OMG Fox News Actually Did a Good Job on Something
Fox News’ on-air contortions to defend President Donald Trump are by now so familiar that we’ve internalized them as an absurd fixture of political media. But Chief National Correspondent Ed Henry provided a man-bites-dog moment on Wednesday afternoon, reminding us that the network can put pressure on the administration when it wants to—and how rarely that is.
It was not, on the other hand, Scott Pruitt’s lucky day. The EPA administrator has been under mounting scrutiny amid revelations that he lived on the cheap at a Washington townhouse owned by the wife of an energy lobbyist and bypassed the White House to give his favorite aides big pay raises. The Wall Street Journal even reported that administration officials have opened an official inquiry into his conduct.
Feeling the heat on Wednesday, Pruitt slunk over to the normally friendly Fox News to answer some questions about it all. But Henry gave him no quarter:
Henry: If you’re committed to the Trump agenda, why did you go around the president and the White House to give pay raises to two staffers?
Pruitt: I did not. My staff did. I found out about that yesterday and I changed it. I issued a statement yesterday walking back those pay raises that should not have been done.
Henry: Is someone going to be fired for that?
Pruitt: There will be some accountability.
Henry: A career person or a political person?
Pruitt: I don’t know.
Henry: You don’t know? You run the agency. You don’t know who did this?

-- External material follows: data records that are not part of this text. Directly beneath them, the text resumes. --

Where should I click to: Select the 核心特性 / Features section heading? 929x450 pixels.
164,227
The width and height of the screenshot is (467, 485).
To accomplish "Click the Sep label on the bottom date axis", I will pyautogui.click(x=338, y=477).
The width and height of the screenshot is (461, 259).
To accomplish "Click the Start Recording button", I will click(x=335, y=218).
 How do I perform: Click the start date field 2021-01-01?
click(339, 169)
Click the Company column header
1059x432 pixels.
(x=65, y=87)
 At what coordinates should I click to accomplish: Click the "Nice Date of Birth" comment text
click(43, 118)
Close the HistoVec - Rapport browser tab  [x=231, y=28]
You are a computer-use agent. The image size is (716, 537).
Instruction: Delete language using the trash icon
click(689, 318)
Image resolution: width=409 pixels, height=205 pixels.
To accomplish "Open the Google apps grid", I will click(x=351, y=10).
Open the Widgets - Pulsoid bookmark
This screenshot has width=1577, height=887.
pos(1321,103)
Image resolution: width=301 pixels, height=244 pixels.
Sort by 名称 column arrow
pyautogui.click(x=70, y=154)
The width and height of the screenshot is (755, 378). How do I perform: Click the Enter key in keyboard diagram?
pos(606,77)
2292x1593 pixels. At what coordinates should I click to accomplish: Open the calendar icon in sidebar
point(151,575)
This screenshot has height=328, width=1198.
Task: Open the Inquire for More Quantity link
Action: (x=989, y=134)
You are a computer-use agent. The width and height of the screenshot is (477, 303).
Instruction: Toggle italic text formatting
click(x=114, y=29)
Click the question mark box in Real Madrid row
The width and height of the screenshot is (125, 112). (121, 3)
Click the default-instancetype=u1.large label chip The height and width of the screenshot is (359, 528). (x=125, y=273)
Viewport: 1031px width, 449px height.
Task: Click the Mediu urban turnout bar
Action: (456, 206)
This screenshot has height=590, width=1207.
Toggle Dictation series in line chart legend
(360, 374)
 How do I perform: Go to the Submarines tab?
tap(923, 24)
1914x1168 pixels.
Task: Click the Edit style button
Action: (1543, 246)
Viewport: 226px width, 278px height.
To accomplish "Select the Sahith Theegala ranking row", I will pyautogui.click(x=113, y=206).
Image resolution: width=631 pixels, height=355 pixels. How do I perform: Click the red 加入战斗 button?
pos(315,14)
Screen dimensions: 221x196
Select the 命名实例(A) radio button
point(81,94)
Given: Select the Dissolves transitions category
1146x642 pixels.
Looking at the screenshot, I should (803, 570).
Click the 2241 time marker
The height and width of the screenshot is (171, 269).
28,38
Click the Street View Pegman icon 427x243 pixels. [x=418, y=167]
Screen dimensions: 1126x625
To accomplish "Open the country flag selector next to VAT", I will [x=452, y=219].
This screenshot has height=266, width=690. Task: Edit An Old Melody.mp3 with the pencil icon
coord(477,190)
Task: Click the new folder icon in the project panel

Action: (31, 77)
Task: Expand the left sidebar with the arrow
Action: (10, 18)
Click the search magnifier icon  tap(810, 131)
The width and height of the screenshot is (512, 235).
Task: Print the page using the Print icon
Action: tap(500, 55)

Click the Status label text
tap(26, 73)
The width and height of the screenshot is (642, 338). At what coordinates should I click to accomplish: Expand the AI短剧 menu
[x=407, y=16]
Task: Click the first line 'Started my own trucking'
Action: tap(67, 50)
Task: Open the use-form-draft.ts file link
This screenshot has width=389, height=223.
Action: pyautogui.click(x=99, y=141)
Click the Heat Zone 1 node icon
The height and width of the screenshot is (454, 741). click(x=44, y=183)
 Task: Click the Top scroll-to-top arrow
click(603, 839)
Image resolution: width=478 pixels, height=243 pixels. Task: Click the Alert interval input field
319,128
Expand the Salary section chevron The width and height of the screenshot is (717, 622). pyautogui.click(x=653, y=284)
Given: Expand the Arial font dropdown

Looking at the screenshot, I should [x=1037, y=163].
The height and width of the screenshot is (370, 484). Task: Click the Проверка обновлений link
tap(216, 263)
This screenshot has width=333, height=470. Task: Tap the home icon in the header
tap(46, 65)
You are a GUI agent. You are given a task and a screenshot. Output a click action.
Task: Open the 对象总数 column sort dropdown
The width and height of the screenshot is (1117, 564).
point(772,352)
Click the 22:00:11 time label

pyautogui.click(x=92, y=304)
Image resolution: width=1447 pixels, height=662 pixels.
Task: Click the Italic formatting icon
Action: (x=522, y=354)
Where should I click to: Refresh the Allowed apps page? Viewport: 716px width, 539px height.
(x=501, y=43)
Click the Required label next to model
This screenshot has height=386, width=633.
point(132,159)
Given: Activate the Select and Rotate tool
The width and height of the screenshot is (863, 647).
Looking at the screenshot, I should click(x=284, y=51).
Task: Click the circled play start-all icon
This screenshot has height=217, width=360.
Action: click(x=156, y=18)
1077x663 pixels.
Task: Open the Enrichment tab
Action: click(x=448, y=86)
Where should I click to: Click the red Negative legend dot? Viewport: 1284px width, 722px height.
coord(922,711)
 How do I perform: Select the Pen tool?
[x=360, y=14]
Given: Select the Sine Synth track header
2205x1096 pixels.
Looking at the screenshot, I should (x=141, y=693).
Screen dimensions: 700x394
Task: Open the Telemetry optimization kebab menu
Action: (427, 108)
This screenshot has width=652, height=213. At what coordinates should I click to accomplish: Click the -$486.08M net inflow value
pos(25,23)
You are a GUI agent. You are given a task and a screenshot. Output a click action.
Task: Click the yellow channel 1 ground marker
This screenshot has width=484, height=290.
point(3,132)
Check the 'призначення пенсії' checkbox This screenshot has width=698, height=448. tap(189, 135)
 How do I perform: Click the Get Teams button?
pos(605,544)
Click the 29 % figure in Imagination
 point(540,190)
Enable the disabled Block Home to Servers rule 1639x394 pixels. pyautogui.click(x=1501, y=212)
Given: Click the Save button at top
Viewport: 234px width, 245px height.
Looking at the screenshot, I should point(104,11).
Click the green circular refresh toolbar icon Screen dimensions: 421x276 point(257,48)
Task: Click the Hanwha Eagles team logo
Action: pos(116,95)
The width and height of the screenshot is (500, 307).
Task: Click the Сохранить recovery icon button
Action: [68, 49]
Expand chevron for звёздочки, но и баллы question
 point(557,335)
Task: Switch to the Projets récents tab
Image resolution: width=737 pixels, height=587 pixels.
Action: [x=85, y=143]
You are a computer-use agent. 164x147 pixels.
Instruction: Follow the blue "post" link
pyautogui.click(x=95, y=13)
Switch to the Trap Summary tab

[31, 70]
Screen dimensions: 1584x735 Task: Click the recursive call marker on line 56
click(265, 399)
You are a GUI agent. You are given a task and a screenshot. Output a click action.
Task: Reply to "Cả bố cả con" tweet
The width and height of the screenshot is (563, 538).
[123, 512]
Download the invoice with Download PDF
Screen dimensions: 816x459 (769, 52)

The cabinet secretary continued to squirm, and Henry kept pushing. He even walked Pruitt into a set-piece question comparing his staffers’ raises to the country’s median national income. It was a rare and beautiful sight above a Fox News chyron:
The interview came a day after EPA officials allowed only Fox News into an event with Pruitt without informing competitors CNN, CBS, NBC, and ABC. Instead of basking in that exclusive access, CNN reports, Fox “alerted the networks and a pool was established allowing networks equal access to the event.” Fox helped the media—that monolithic enemy it so often criticizes—keep up a full-court press on an embattled Trump administration official.
It’s no coincidence that Pruitt and his handlers looked toward Fox in both situations. The network’s “opinion” offerings comprise a de facto propaganda arm of the Trump administration. In exposing the EPA administrator for what he is, though, Henry also exposed his own colleagues for being nice enough to Trump to get access in the first place.